The geological interpretation map from the GF-2 image reveals that the AMVF had experienced multiple eruptions, and the exposed volcanic lavas appear in different colors and forms after a long time of weathering. The lava flows produced from the latest eruption (Qm7) in the lava area are very close to Medina city, indicating that future volcanic eruption may have potential disaster risks to the city. In addition, partial Medina city located in this lava flows, also indicates that human activities like urban expansion had caused damage and destruction to this volcanic geological site. Therefore, the AMVF deserves more appropriate protection and management.

Discussion

The interpretation results of multi-source satellite images indicate that the AMVF in western Saudi Arabia has the potential and advantage to become a volcanic geopark for its uniqueness compared with other existing volcanic geoparks:

  1. 1)

    Tectonically, the Medina volcanic field is related to the hot rising mantle plume induced by the expansion of the Red Sea after the plate collision between Arabian and Eurasian Plates since the middle Miocene (Figs. 2, 3). Its geodynamic mechanism is entirely different from the back-arc volcanoes, such as the Japanese islands, and the intracontinental volcanoes, such as the Wudalianchi volcanoes in China [32]. The former is induced by the collision between oceanic and continental plates [25, 33], while the Wudalianchi volcanoes are formed by the deep subduction and dehydration of the west Pacific stagnant slab, possibly through hot and wet upwelling in the big mantle wedge under the NE China [32, 34,35,36,37].

  2. 2)

    Concerning the volcanic landscape, the AMVF has developed abundant multi-phase volcano lava flows, including lave tubes, ropy pahoehoe lavas and aa-type lavas [38], as well as wholly preserved scoria cones and craters (as shown in Fig. 10a–d, respectively). Compared with the existing UNESCO’s volcanic geoparks, such as Wudalianchi UNESCO Global Geopark [32] and Leiqiong UNESCO Global Geopark [39], the AMVF has not only kinds of well-conserved volcanic geological sites, but also striking volcanic landforms. Due to the sparse cover of vegetation, the lava flows from different eruption stages are well exposed on the surface, appearing in different colors and landforms. Moreover, the coverage relationship among the multi-stage volcanic lavas produced in different eruption periods is apparent, which makes AMVF a natural geological museum showing abundant volcanic landforms and aesthetic charm to the general public.
= = =
Written request 1:
Do these statements agree with the text on the Medina volcanic field? Answer yes or no for each, and quote the deciding words of the text.
(a) The Wudalianchi volcanoes are given as an example of back-arc volcanoes.
(b) The lava flows from the latest eruption (Qm7) lie very close to Medina city.
(c) Dense vegetation hides most of the lava flows in the AMVF.
= = =
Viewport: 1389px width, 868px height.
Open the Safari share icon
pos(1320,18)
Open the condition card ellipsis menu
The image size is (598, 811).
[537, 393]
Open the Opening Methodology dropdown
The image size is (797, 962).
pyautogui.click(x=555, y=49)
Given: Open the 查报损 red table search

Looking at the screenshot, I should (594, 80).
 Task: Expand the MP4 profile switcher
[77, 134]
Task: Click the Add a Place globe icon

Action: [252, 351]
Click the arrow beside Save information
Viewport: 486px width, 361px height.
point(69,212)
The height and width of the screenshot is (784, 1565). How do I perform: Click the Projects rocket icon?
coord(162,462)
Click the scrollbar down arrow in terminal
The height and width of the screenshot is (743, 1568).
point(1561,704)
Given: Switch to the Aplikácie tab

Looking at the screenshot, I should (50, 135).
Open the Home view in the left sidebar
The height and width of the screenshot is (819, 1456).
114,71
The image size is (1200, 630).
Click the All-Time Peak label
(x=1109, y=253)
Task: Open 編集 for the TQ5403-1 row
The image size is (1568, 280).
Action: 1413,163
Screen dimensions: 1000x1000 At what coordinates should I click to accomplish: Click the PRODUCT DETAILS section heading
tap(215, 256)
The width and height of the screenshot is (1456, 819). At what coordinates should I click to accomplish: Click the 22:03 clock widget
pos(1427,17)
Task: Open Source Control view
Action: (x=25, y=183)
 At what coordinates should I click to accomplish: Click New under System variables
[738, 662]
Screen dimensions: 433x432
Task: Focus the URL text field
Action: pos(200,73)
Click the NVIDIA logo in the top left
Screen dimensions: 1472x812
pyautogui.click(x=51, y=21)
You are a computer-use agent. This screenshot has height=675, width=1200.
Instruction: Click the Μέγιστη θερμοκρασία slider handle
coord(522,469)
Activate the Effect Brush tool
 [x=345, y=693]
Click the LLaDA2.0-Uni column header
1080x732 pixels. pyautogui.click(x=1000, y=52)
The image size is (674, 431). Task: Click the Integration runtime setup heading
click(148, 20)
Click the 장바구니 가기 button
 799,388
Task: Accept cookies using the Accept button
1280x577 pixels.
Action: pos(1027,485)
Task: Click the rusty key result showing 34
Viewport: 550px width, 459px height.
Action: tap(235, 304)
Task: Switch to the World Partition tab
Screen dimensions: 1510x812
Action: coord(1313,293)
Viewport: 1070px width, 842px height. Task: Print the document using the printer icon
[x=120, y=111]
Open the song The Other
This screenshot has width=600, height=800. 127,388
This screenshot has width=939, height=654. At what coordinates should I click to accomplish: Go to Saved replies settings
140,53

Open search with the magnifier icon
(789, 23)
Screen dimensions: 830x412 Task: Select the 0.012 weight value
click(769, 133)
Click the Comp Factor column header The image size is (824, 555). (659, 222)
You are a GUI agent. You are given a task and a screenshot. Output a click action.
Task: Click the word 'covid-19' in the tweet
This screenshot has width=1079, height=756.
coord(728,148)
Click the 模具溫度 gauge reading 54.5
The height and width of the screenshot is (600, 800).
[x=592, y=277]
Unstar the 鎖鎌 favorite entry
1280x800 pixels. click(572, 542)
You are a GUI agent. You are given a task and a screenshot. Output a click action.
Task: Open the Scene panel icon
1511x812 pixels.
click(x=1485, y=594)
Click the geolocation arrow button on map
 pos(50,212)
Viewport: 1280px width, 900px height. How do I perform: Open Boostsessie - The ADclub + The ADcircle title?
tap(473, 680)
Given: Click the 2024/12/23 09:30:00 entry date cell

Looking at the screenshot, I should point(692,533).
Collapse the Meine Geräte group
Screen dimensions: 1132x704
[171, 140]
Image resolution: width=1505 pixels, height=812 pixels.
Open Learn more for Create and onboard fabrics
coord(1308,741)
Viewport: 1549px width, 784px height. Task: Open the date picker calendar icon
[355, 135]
= = =
Written request 2: Extract everything in the records from the start down to the line containing "Action: (x=25, y=183)", including both ends, and copy each line unchanged.

Exercise result 1:
(a) No: "the intracontinental volcanoes, such as the Wudalianchi volcanoes in China"
(b) Yes: "The lava flows produced from the latest eruption (Qm7) in the lava area are very close to Medina city"
(c) No: "Due to the sparse cover of vegetation, the lava flows from different eruption stages are well exposed on the surface"

Exercise result 2:
Viewport: 1389px width, 868px height.
Open the Safari share icon
pos(1320,18)
Open the condition card ellipsis menu
The image size is (598, 811).
[537, 393]
Open the Opening Methodology dropdown
The image size is (797, 962).
pyautogui.click(x=555, y=49)
Given: Open the 查报损 red table search

Looking at the screenshot, I should (594, 80).
 Task: Expand the MP4 profile switcher
[77, 134]
Task: Click the Add a Place globe icon

Action: [252, 351]
Click the arrow beside Save information
Viewport: 486px width, 361px height.
point(69,212)
The height and width of the screenshot is (784, 1565). How do I perform: Click the Projects rocket icon?
coord(162,462)
Click the scrollbar down arrow in terminal
The height and width of the screenshot is (743, 1568).
point(1561,704)
Given: Switch to the Aplikácie tab

Looking at the screenshot, I should (50, 135).
Open the Home view in the left sidebar
The height and width of the screenshot is (819, 1456).
114,71
The image size is (1200, 630).
Click the All-Time Peak label
(x=1109, y=253)
Task: Open 編集 for the TQ5403-1 row
The image size is (1568, 280).
Action: 1413,163
Screen dimensions: 1000x1000 At what coordinates should I click to accomplish: Click the PRODUCT DETAILS section heading
tap(215, 256)
The width and height of the screenshot is (1456, 819). At what coordinates should I click to accomplish: Click the 22:03 clock widget
pos(1427,17)
Task: Open Source Control view
Action: (x=25, y=183)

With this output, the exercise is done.